Ein wenig unbeachtet ist bislang m.E. noch die Entscheidung des BGH v. 14. 9. 2010 – 3 StR 573/09 – geblieben. In der Sache ging es um die Verwertbarkeit von Angaben aus einem Gespräch mit einem Konsularbeamten, nachdem der Angeklagte zuvor in ausländischer Haft „weich geklopft“ worden war. Der BGH sagt:
1. Das Gespräch, das ein Konsularbeamter mit einem in ausländischer Haft befindlichen deutschen Beschuldigten in Erfüllung seiner Hilfspflicht nach § 7 KonsG führt, ist keine Vernehmung im Sinne von § 136a StPO.

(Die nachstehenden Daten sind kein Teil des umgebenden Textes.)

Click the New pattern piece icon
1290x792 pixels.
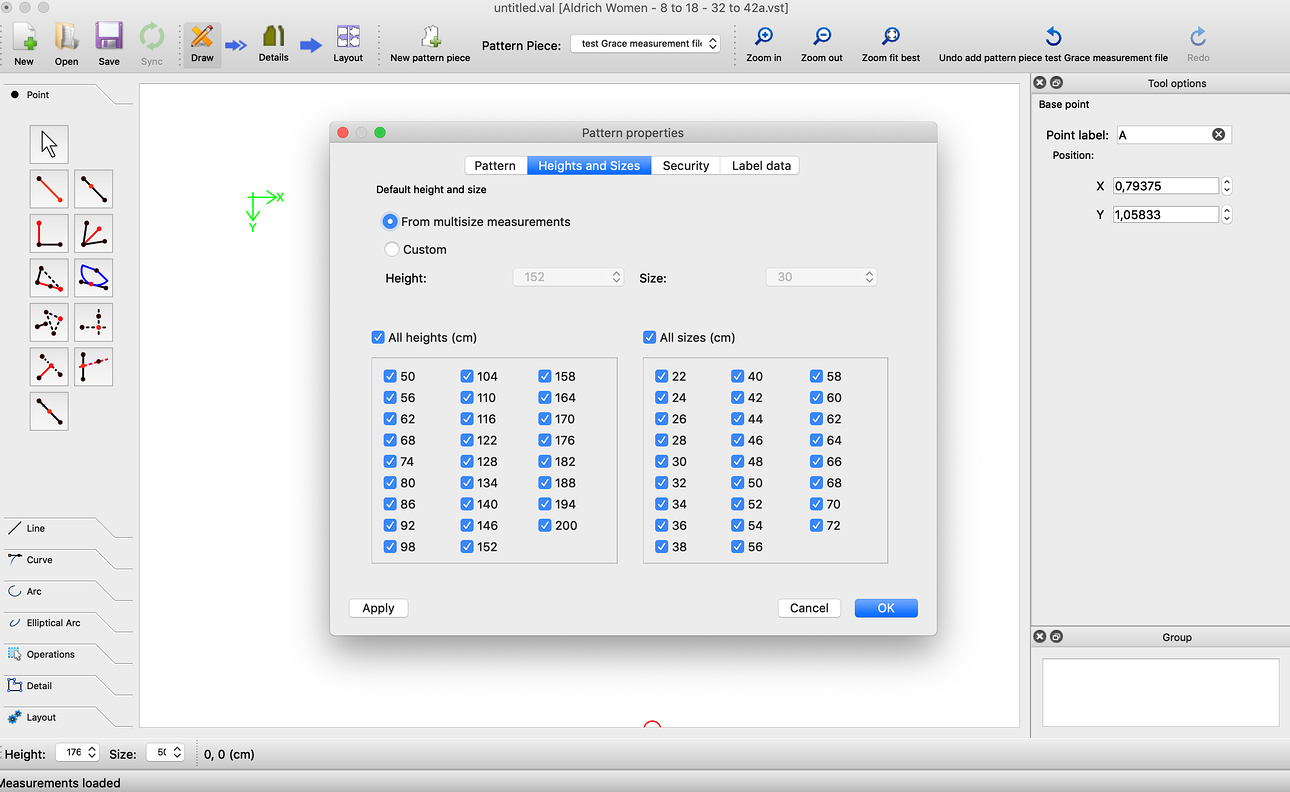tap(430, 37)
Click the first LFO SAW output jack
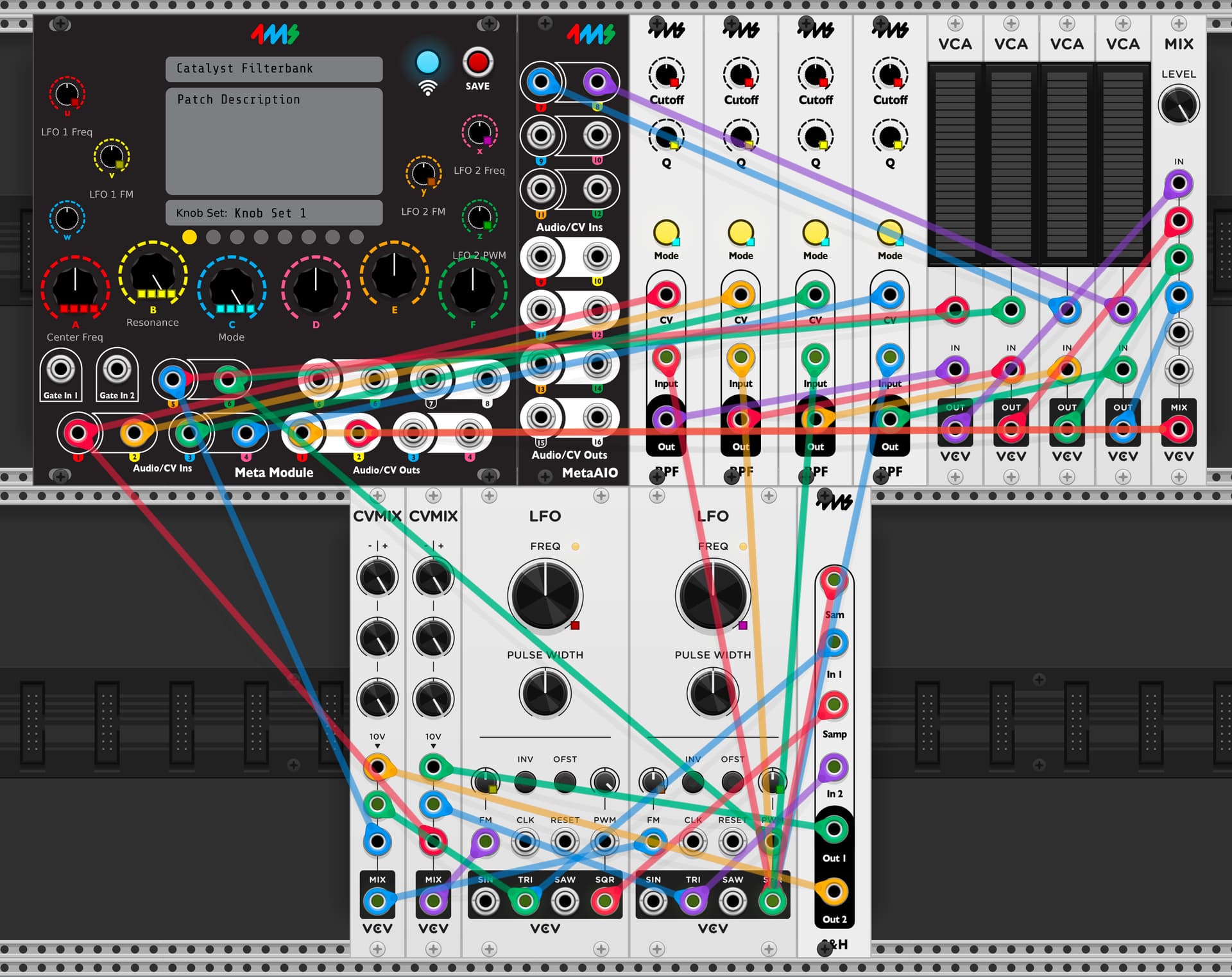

2. Wird ein Beschuldigter in ausländischer Haft bei Vernehmungen geschlagen, so führt dies nicht zur Unverwertbarkeit seiner Äußerungen im Rahmen eines Gesprächs, das er während der Haft mit einem deutschen Konsularbeamten führt, wenn hierbei die Misshandlungen keinen Einfluss auf den Inhalt seiner Angaben mehr haben.
Zu 1) liegt die Entscheidung auf der Linie der h.M., zu 2: Na ja, die vom BGH angenommene Zäsur und zugleich abgelehnte Fortwirkung der erlittenen Misshandlungen täuscht über die Herkunft des über den Konsularbeamten mittelbar eingeführten Geständnisses hinweg. Man hätte sich da ein wenig mehr Fortwirkung/Fernwirkung gewünscht.
Das Urteil ist bekannt und sowohl in der öffentlichen als auch in der veröffentlichten Meinung weitgehend unbekannt geblieben – wie könnte es auch anders sein ?
Schauen Sie doch nach Hessen: Dort sitzt der verurteilte Mörder nach einem erfolterten Geständnis, welches ein gerichtliches Dementi ad absurdum führte, im Gefängnis („Das ist gut so.“ sollte ich für die folgende Betrachtung vorausschicken.). Der Folterer bekam einen Strafbefehl und lt. Pressebericht später eine Beförderung zum Abteilungsleiter [N.B.: Das ist dann keine Regelbeförderung !]. Derjenige, „der am Schreibtisch gesessen hätte“, bekam eine milde Strafe, welche seine Pensionsansprüche rettete. Der damalige Innenminister, welcher sich zumindest undementiert mit den Worten „Ja, Instrumente zeigen !“ zitieren liess, ist heute Ministerpräsident des Landes Hessen. Resummierend kann man wohl formulieren: „Foltern lohnt sich.“.
Wen sollte es vor dem Hintergrund dieser Signale noch wundern, dass die besagte BGH-Entscheidung keine besondere Beachtung erfahren hat ?
Der Gefolterte hat Schutz vor weiterer Folter erhofft und hätte vom Konsularbeamten aufgeklärt werden müssen, dass er sich dazu nicht belasten muss. Es war wohl ein grober Anwaltsfehler, in der Revision nicht auf den Verstoß der Fürsorgepflicht einzugehen.
Vielleicht wäre die Entscheidung dann anders ausgefallen.
naja, in rn. 14 des beschlusses lässt der senat ja recht klar durchblicken, wie er sich eine lösung vorstellen könnte.
nur der verteidiger war ja zu doof, um das zu rügen, denn:
„Eine Rüge mit dieser Stoßrichtung hat der Angeklagte indes nicht erhoben.“ (rn. 15)
seltsam nur, dass die verteidiger gerade in solchen verfahren so etwas übersehen.
honi soit qui mal y pense
das schöne ist ja auch, dass man bei der frage, ob ein verfahren fair ist, oder nicht, keine derart rigiden definitionen wie bei 136a abprüfen muss, sondern als bundesrichter mehr freiheit genießt.